== DATA EXTRACTS ==
+===+

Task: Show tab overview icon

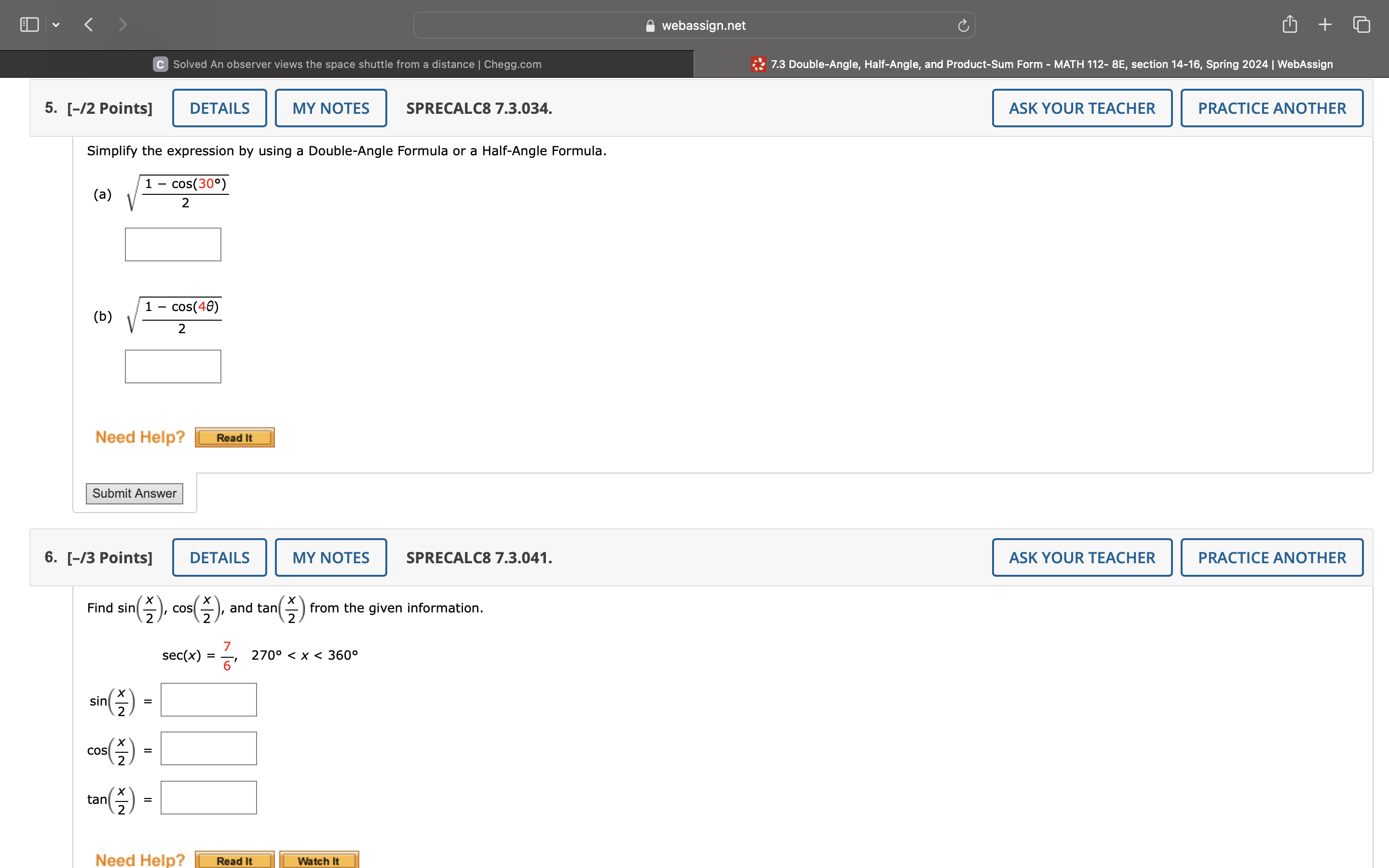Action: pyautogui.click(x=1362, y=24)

+===+

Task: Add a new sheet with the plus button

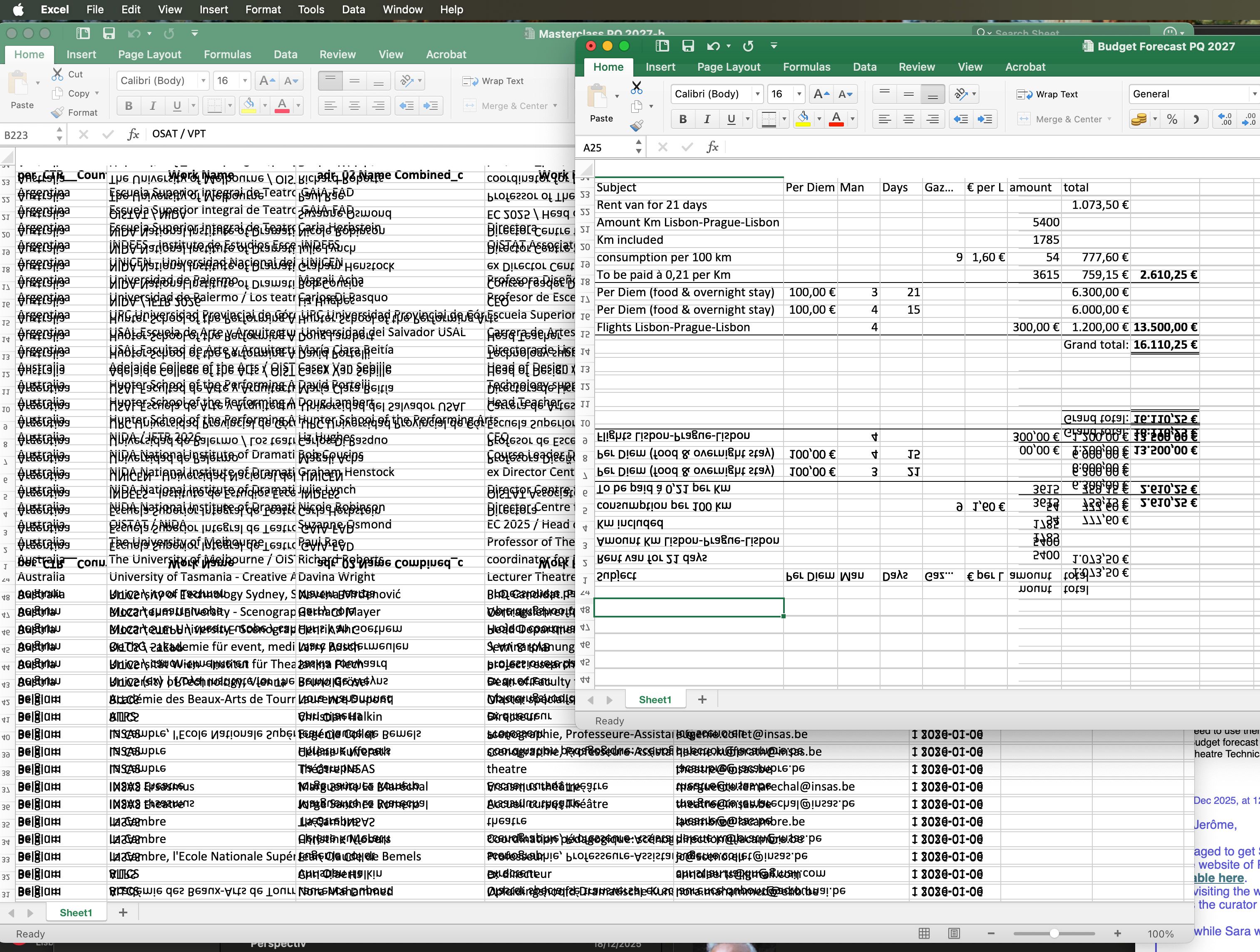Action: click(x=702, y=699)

+===+

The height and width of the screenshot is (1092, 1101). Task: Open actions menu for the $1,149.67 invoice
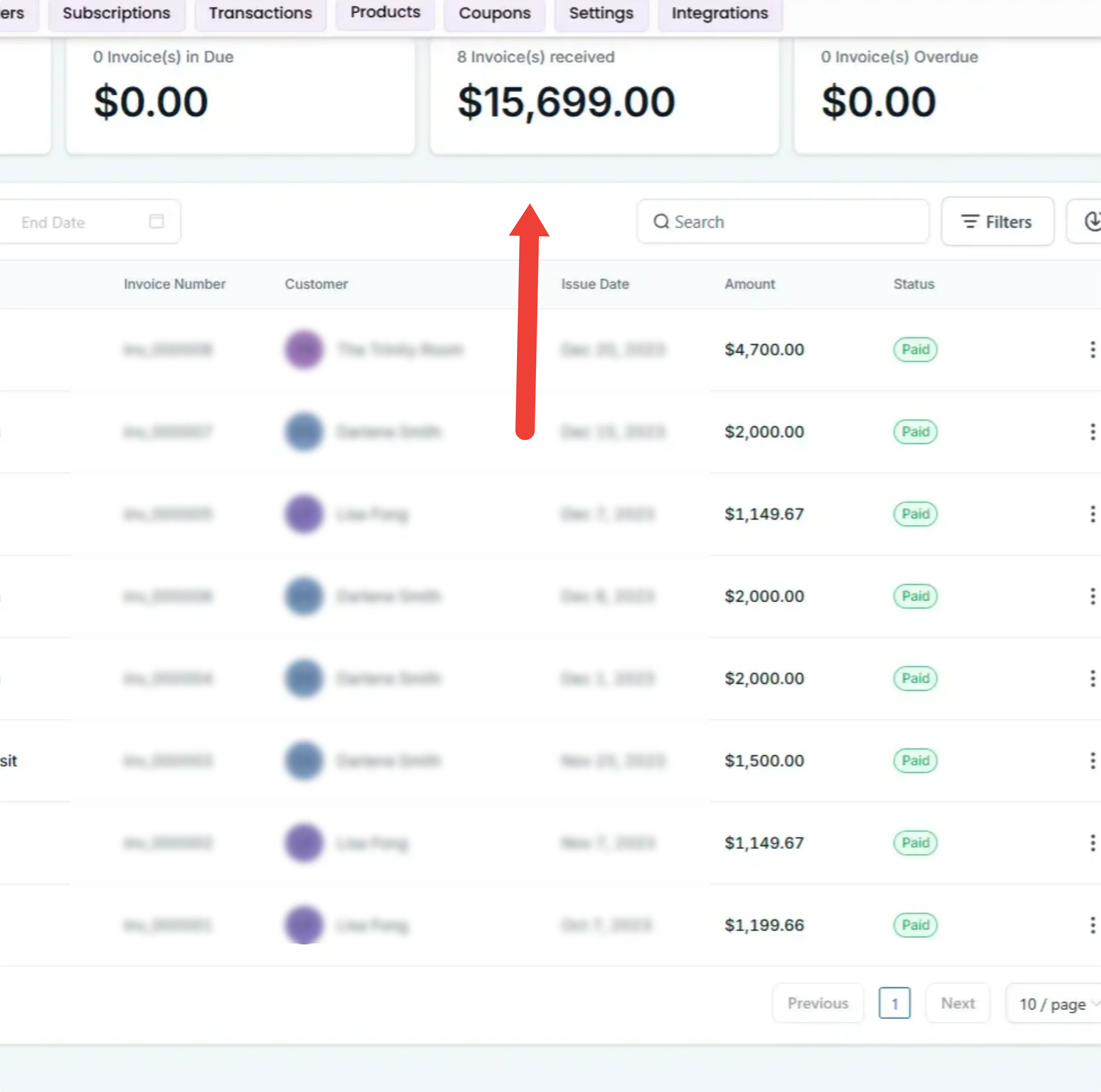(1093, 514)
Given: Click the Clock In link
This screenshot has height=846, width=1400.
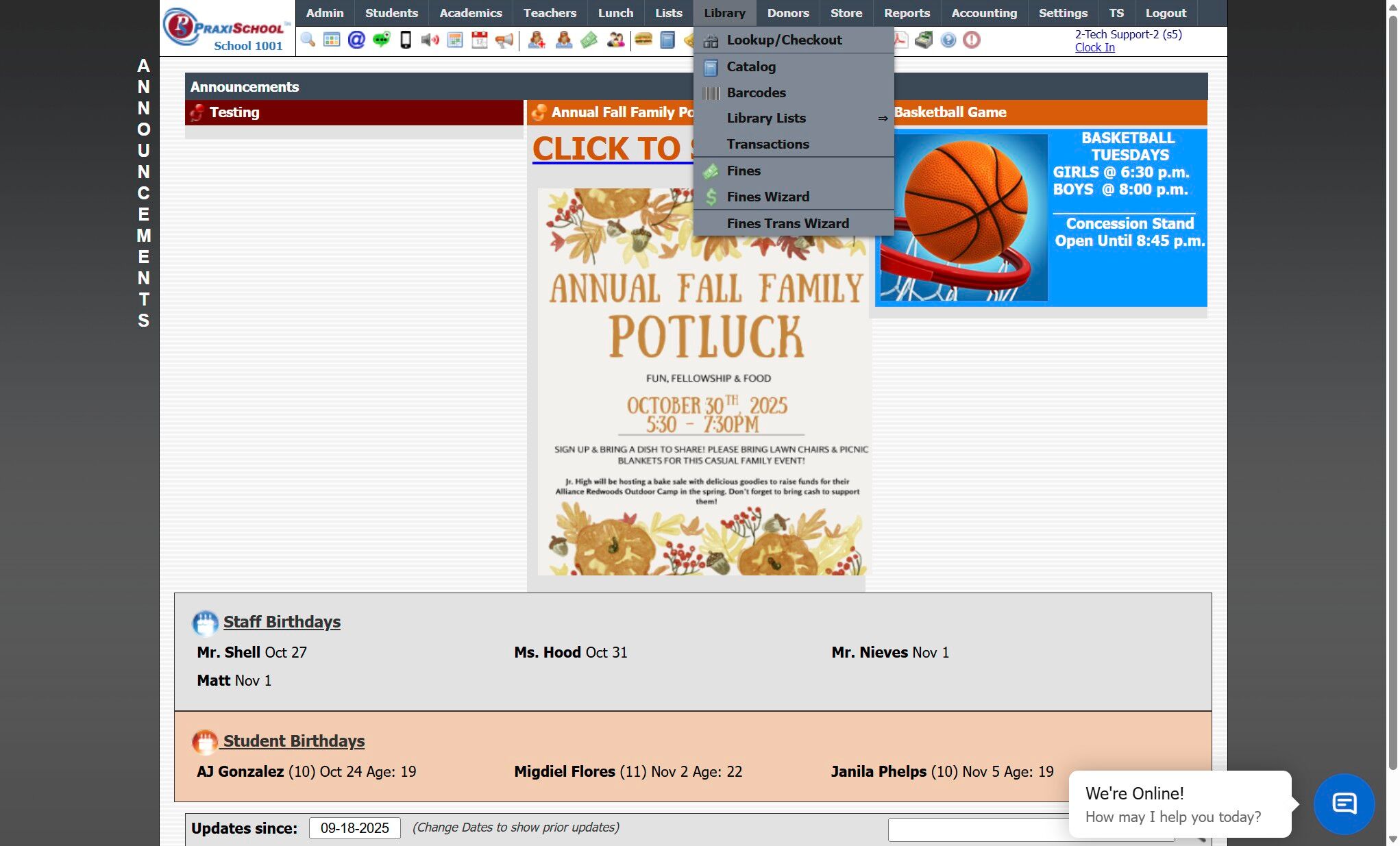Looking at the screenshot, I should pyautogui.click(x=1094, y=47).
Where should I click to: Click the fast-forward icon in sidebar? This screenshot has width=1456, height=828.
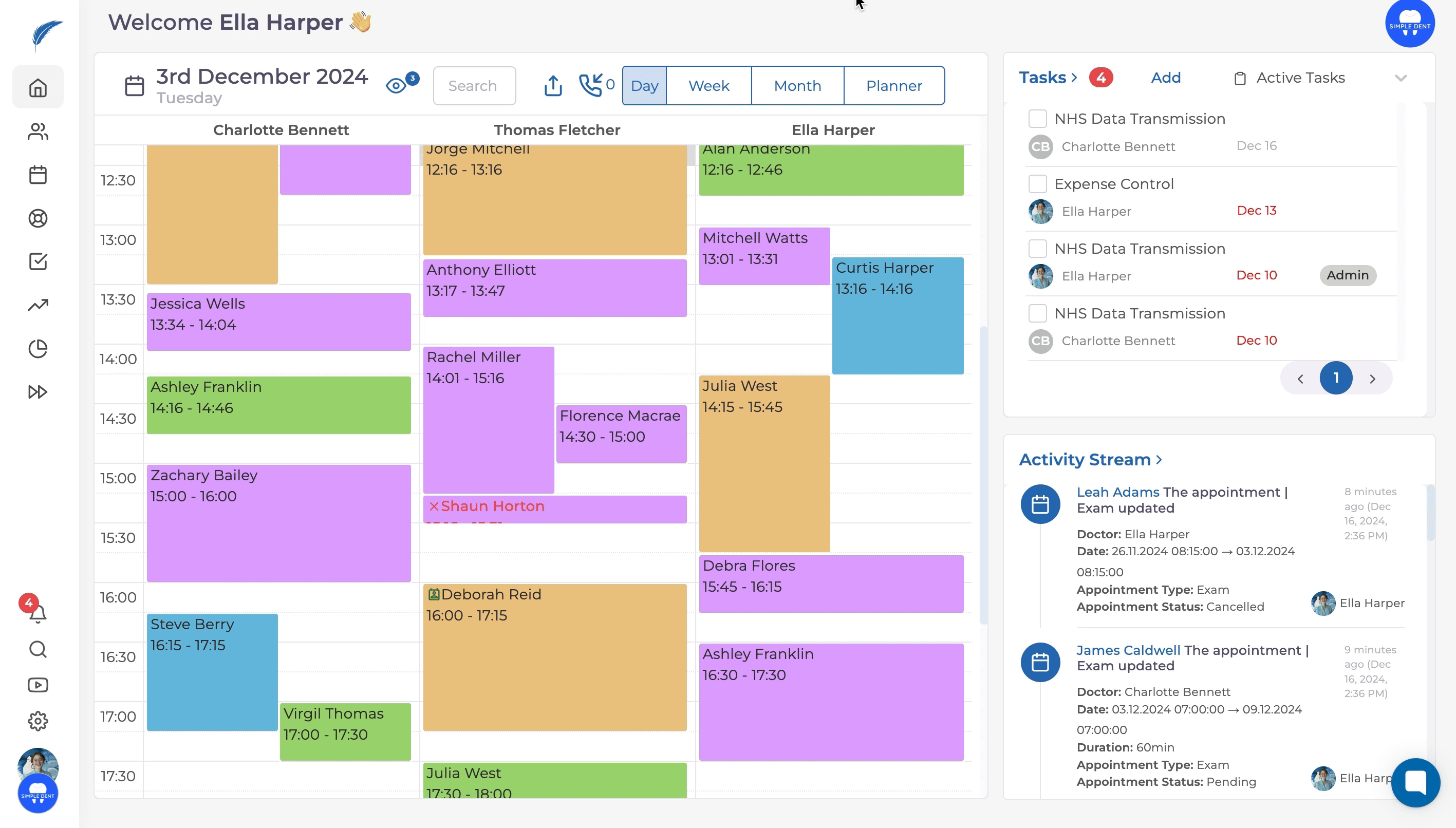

+===+

== WORK ORDER ==
Please repeat, exactly as written, the lines in the records above, starting with the one that has "The height and" and going on through the one that has "Where should I". Pictures are to be left out.

== EXERCISE OUTPUT ==
The height and width of the screenshot is (1092, 1101). Task: Open actions menu for the $1,149.67 invoice
(1093, 514)
Given: Click the Clock In link
This screenshot has height=846, width=1400.
Looking at the screenshot, I should pyautogui.click(x=1094, y=47).
Where should I click to: Click the fast-forward icon in sidebar? This screenshot has width=1456, height=828.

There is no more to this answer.